ホワイトブレード&フレームが採用されたARGBファンは、独自のエアバランスファンブレードを採用。回転数は1,200±200rpmで、風量47.65CFM、騒音値20dBA、静圧0.89mmH2O、MTBFは160,000時間。フロントからフレッシュな外気を一気に取り込もうという考えで、PCケース内部には長さ360mm、幅120mmにわたる広大な面積から、大風量が常時送り込まれる事になる。
当然ながらラジエーターの搭載も想定。120/140/240/280/360mmの各サイズに対応し、発熱の高いCPUへの準備もできている。

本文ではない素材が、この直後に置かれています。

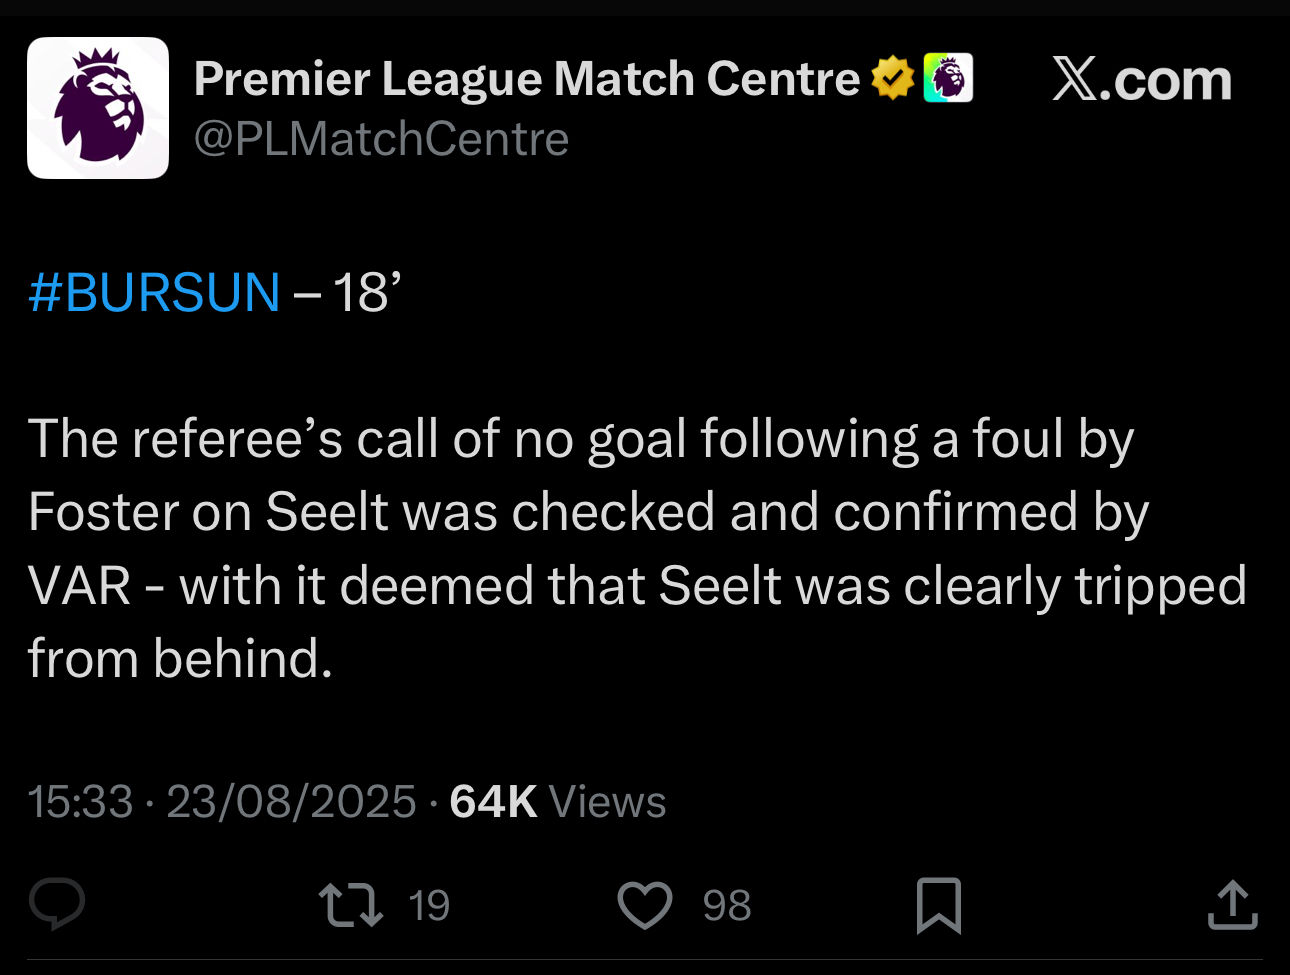Click the small Premier League affiliation badge
The width and height of the screenshot is (1290, 975).
tap(947, 79)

CF120 ARGBファンの固定はシャーシ内部からテーパーネジを採用。ボトムカバーにさしかかる最下段の1基のみ、前面からプラスチック製プッシュピンによる固定方法が採用されていた |
トップパネルには、120mmファンが3基または140mmファンが2基増設可能。ラジエーターは120/140/240/280/360mmサイズが装備できる。天板は2本のネジを緩めるだけで簡単に取り外しができるため、シャーシから独立した状態で冷却ファンまたはラジエーターの搭載作業ができる。ケーブルのレイアウトや結束など、ある程度の”仕込み”も自由にできる点は大きなメリットだろう。
背面には120mmファンが1基増設可能。もちろん最もベーシックな120mmサイズラジエーターも固定ができる。これまでのミドルタワーPCケースと言えば、リアファンだけは標準装備というモデルがほとんどだったが、近頃はフロントファン標準装備でリアはオプションというパターンが多くなった。システム構成の多様性や、単にコストの問題等が要因だろう。とは言え、CPUソケットやVRM(電圧レギュレータモジュール)付近の排熱は冷却における”手当の対象”であることから、冷却ファンは別途用意しておきたい。
ネジ穴のスリットは実測で約20mmのストローク。特にラジエーターの固定位置など微調整ができる |
マザーボードトレイ背面、グロメット付きスルーホール左手には「ARGB Fans Hub」が標準で装備されている。幅約28mm、高さ約70mmの黒基板には、冷却ファン用3pin電源コネクタを4つ、ARGB LEDコネクタを5つ実装。煩雑になるケーブルを1点に集約すべくコネクタを1箇所にまとめ、SATA電源ケーブル1本で一括電源供給を行う。
出荷時より前面に標準装備される3基の「CF120 ARGBファン」ケーブル(電源/ARGB LED)が接続済み。ケーブルマネジメントの有効手段に加え、これだけでもずいぶんとマザーボード上のピンヘッダ消費を抑える事が可能。プラスの影響力が絶大な小型基板と言える |
さらに3pin ARGBケーブルとRESET Connectorに接続されるケーブルを、各々マザーボード上の3pin ARGBヘッドおよびReset Switch用ピンヘッダに接続すれば、前面アクセスポートエリア右端の桜がデザインされたReset Switchボタンを押す毎に、発光パターンの切り替えができるようになる。